Direitos Naturais Superiores?

A partir de Sófocles, o mito de Antígona ganhou em várias expressões culturais, o simbolismo de uma heroína, uma mulher, capaz de assumir os valores éticos mais elevados, mesmo com o risco de sua própria vida. Posteriormente, também, a narrativa tornou-se um símbolo de resistência às tiranias por representar a contradição que condenava a sociedade grega à morte mediante a tensão entre os valores morais da cidade-estado e os valores morais “naturais”. Contudo, foi no século XIX que ela ganhou uma interpretação abertamente política, no conflito entre leis escritas e não escritas, ou entre o indivíduo e o poder absoluto (SÓFOCLES, 2008, p. 127).

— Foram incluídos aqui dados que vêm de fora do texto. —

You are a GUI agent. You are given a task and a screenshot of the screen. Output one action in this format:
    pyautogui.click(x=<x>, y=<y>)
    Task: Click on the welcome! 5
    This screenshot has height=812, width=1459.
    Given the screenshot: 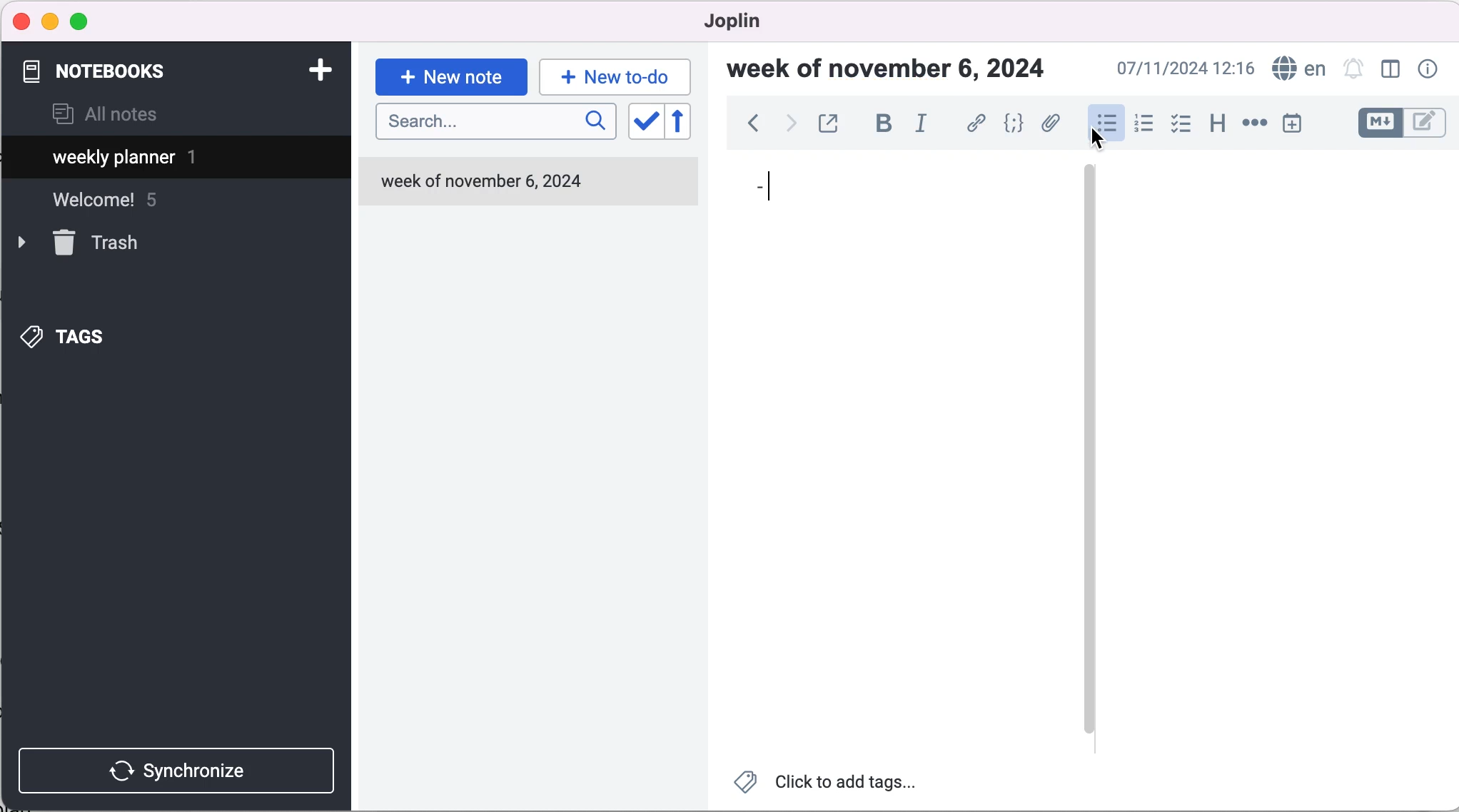 What is the action you would take?
    pyautogui.click(x=123, y=206)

Porém, como nenhum poder é absoluto permanentemente e o indivíduo condicionou-se a uma medida de submissão ao Estado, tanto um como o outro, para a plena eficácia da coexistência de ambos, tiveram que tomar como imperativo um alto grau de ponderação e tolerância, a fim de que não se cresse cegamente que qualquer conceito de fundamento ético, seja envolvendo direitos subjetivos, direitos humanos ou a dignidade da pessoa humana e que estivessem fora do direito positivo, por um lado, fossem considerados ilusórios e disfuncionais. Por outro, apesar daquilo que se percebe atualmente da leitura da Antígona e seus resultados, não se deveria lastrear qualquer intolerância no também ambíguo conceito de que o direito natural é o direito do “bem”, pois insurgido contra o direito positivo, enquanto este é o direito submisso ao “mal”, aos poderosos de plantão (ADEODATO, 2009, p.3).

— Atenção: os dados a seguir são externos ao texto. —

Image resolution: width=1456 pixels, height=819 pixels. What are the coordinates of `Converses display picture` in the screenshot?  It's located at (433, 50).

Logo, coube ao direito positivado, absorver os conceitos subjetivos, ditos naturais, para dirimir qualquer conflito intelectual emanado da sociedade e estabelecer a base justa de sua legitimidade, pois as particularidades que porventura existam entre os diversos direitos não devem ser concebidas como antagônicas e excludentes, mas complementares à efetivação da dignidade humana. A Antígona não é base para um sistema jurídico paralelo, embora estes existam, mas exemplo de que, dilemas milenarmente resistidos podem se incorporar no universo do direito positivo.

REFERÊNCIAS
ADEODATO, João Maurício. A retórica constitucional (sobre tolerância, direitos humanos e outros fundamentos éticos do direito positivo). São Paulo: Saraiva, 2009.
SÓFOCLES, Édipo Rei/Antígona. Coleção obra prima de cada autor. Tradução de Jean Melville. v. 99. Martin Claret: São Paulo, 2008.